Second, much of the radiated debris from Fukushima washed into the Pacific Ocean.
Third, there is an entire field of scientific research that focuses entirely on how debris moves, over months and years and centuries, within ocean currents. It's an esoteric field, but also a complicated one, taking into account all sorts of meteorological and geological systems we still don't quite understand.
And, fourth, ocean currents have slowly gathered decades of small and large trash from across the Pacific rim -- which includes many of the world's most populous nations -- into something called the "Great Pacific Garbage Patch," which also collects many of the thousands of shipping containers that fall into the ocean every year. Despite years of research, we still have an imperfect understanding of how the garbage patch works, how things get there, and what makes them leave.
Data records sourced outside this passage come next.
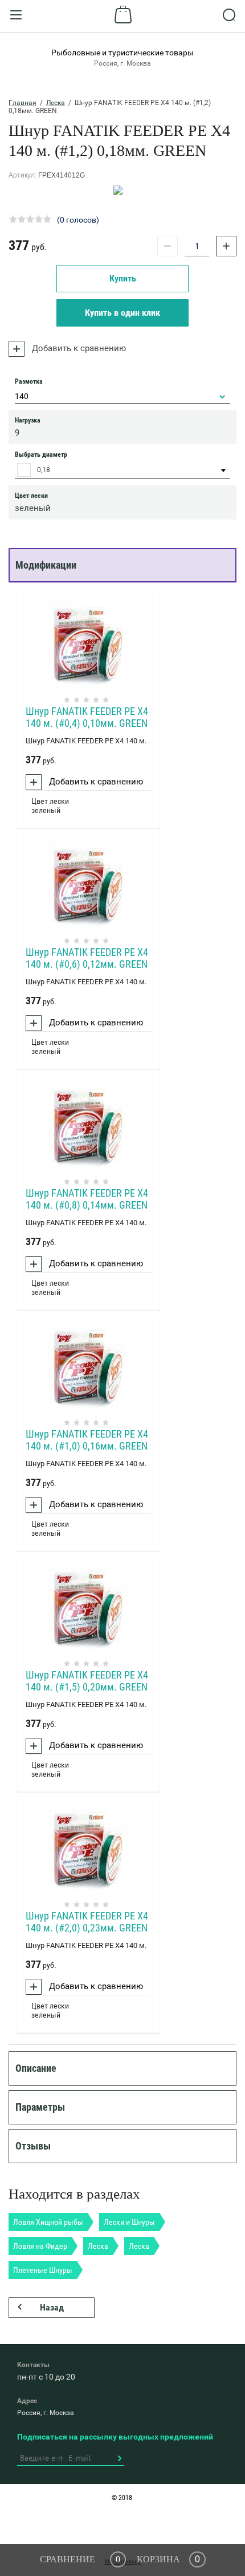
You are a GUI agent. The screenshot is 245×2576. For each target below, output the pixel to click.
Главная (22, 103)
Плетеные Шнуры (42, 2270)
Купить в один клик (122, 312)
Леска (55, 103)
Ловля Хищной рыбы (48, 2222)
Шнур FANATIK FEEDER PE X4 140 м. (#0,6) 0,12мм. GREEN (87, 958)
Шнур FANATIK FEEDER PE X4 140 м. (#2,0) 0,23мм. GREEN (87, 1922)
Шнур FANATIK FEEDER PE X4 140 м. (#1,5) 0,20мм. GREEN (87, 1681)
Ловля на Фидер (40, 2246)
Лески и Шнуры (129, 2222)
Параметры (40, 2107)
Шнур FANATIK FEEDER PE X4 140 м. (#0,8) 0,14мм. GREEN (87, 1199)
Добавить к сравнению (78, 348)
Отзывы (33, 2146)
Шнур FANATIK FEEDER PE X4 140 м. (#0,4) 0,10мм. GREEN (87, 717)
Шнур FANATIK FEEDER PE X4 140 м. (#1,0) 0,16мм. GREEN (87, 1440)
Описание (35, 2068)
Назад (52, 2307)
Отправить (119, 2458)
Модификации (45, 565)
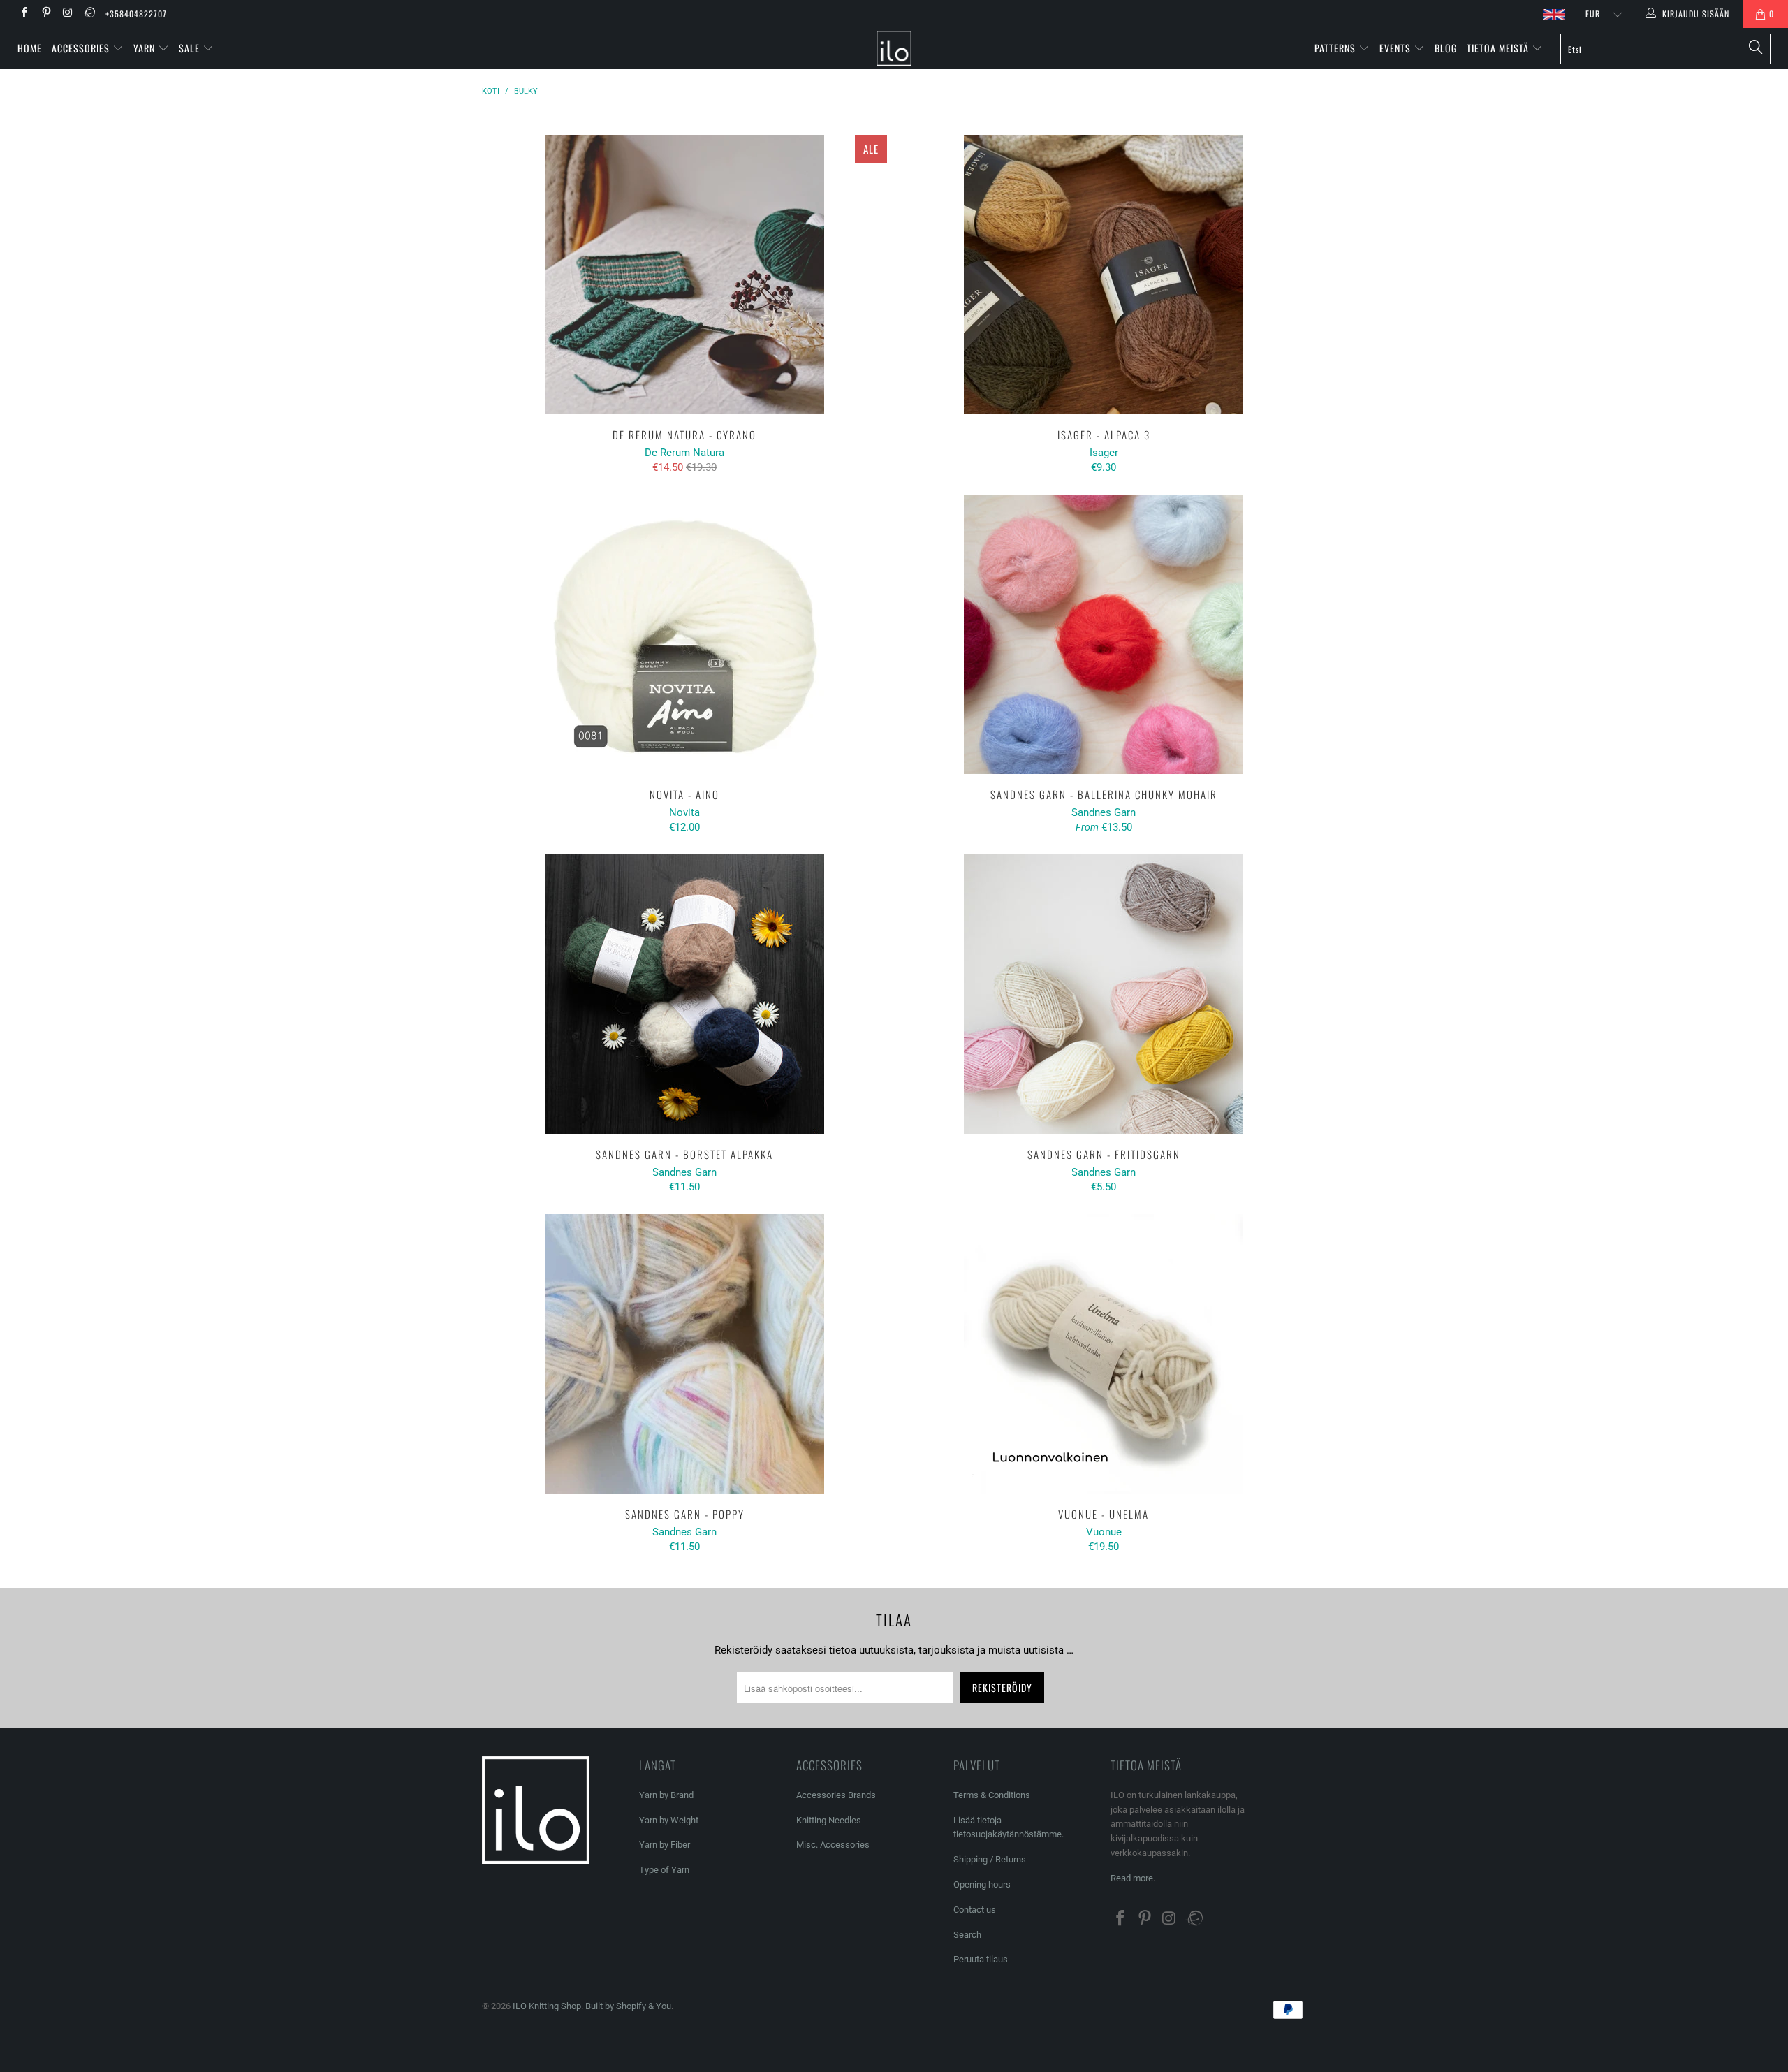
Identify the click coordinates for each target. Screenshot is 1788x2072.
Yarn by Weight (668, 1820)
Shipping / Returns (989, 1859)
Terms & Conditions (991, 1795)
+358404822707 (136, 14)
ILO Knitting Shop (547, 2006)
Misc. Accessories (833, 1844)
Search (967, 1934)
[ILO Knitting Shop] (894, 48)
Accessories (82, 48)
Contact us (974, 1909)
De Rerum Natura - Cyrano (684, 274)
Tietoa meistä (1499, 48)
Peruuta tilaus (980, 1959)
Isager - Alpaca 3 (1103, 274)
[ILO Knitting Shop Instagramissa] (67, 14)
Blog (1446, 48)
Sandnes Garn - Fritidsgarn (1103, 994)
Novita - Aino (684, 634)
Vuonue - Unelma (1103, 1354)
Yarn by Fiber (664, 1844)
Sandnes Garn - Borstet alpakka (684, 994)
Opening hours (982, 1884)
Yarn (145, 48)
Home (29, 48)
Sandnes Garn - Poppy (684, 1354)
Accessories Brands (836, 1795)
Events (1396, 48)
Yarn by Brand (666, 1795)
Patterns (1336, 48)
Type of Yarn (664, 1870)
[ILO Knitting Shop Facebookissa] (23, 14)
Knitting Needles (828, 1820)
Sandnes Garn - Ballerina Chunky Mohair (1103, 634)
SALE (191, 48)
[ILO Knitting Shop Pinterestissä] (45, 14)
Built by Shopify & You (628, 2006)
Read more (1132, 1878)
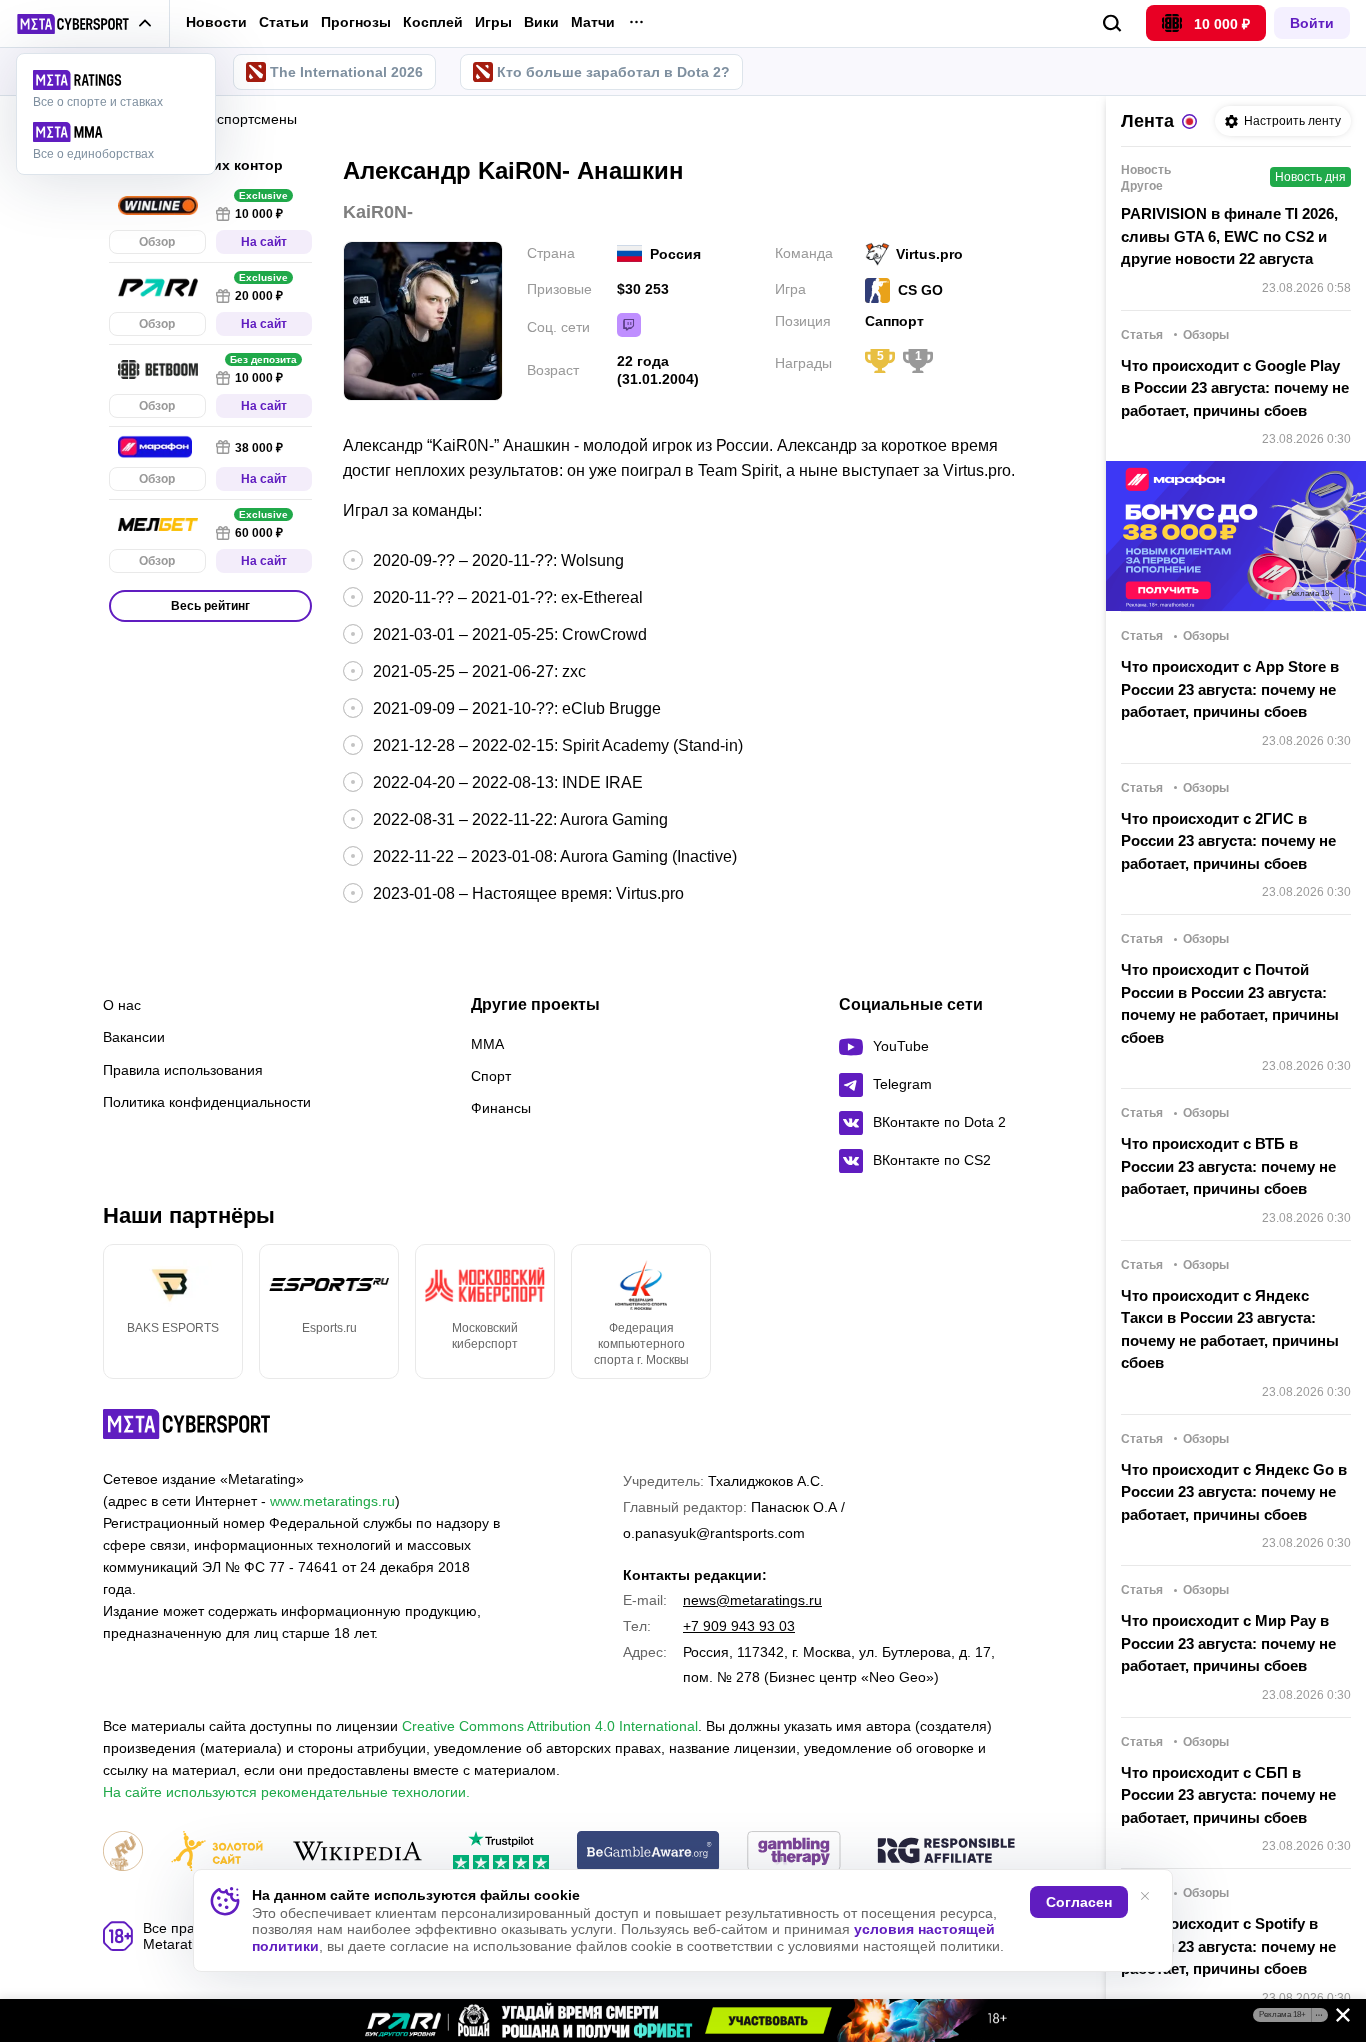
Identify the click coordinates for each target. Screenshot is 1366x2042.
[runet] (123, 1852)
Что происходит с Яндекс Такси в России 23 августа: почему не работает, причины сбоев (1230, 1329)
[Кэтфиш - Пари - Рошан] (683, 2020)
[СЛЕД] (1023, 1311)
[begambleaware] (648, 1852)
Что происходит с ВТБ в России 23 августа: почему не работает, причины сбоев (1228, 1166)
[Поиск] (1112, 23)
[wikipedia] (357, 1852)
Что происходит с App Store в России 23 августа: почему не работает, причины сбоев (1230, 689)
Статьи (284, 22)
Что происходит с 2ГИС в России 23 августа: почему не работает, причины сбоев (1228, 841)
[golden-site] (217, 1852)
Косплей (433, 22)
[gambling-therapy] (794, 1852)
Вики (541, 22)
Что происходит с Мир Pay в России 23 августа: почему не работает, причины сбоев (1228, 1643)
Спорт (491, 1076)
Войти (1312, 23)
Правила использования (183, 1070)
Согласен (1079, 1902)
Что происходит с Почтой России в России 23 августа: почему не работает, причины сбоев (1230, 1003)
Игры (493, 22)
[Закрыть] (1336, 2019)
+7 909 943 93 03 (739, 1626)
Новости (216, 22)
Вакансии (134, 1037)
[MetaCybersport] (186, 1424)
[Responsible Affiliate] (946, 1852)
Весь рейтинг (210, 606)
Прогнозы (356, 22)
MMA (487, 1044)
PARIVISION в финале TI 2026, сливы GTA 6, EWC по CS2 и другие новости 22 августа (1229, 236)
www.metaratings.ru (332, 1501)
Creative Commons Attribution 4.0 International (550, 1726)
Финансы (501, 1108)
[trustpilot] (501, 1852)
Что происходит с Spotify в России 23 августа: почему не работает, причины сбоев (1228, 1946)
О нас (122, 1005)
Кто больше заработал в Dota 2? (613, 72)
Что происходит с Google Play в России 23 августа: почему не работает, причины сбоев (1235, 388)
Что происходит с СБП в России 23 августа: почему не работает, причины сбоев (1228, 1795)
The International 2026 (346, 72)
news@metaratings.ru (752, 1600)
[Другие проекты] (84, 24)
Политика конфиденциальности (207, 1102)
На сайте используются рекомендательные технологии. (286, 1792)
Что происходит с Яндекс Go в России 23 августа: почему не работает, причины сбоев (1234, 1492)
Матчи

So it's not guaranteed that radioactive Fukushima waste will show up at, say, Port Angeles. But when Seattle-based oceanographer Curt Ebbesmeyer told the northern California Times-Standard that debris was likely to hit the coast within two the three years -- when it will still be radioactive -- he wasn't just guessing. After half a century of studying the paths of Pacific flotsam, and the Great Pacific Garbage Patch, he knows what he's talking about. But, he added, weather is unpredictable, and "We know very little about the ocean."
The chance that Oregon beachcombers could one day stumble upon a radioactive girder or piece of concrete, however remote, underscores the risks inherent in nuclear energy. At this point, however, there's not much to do except buy stronger sunscreen.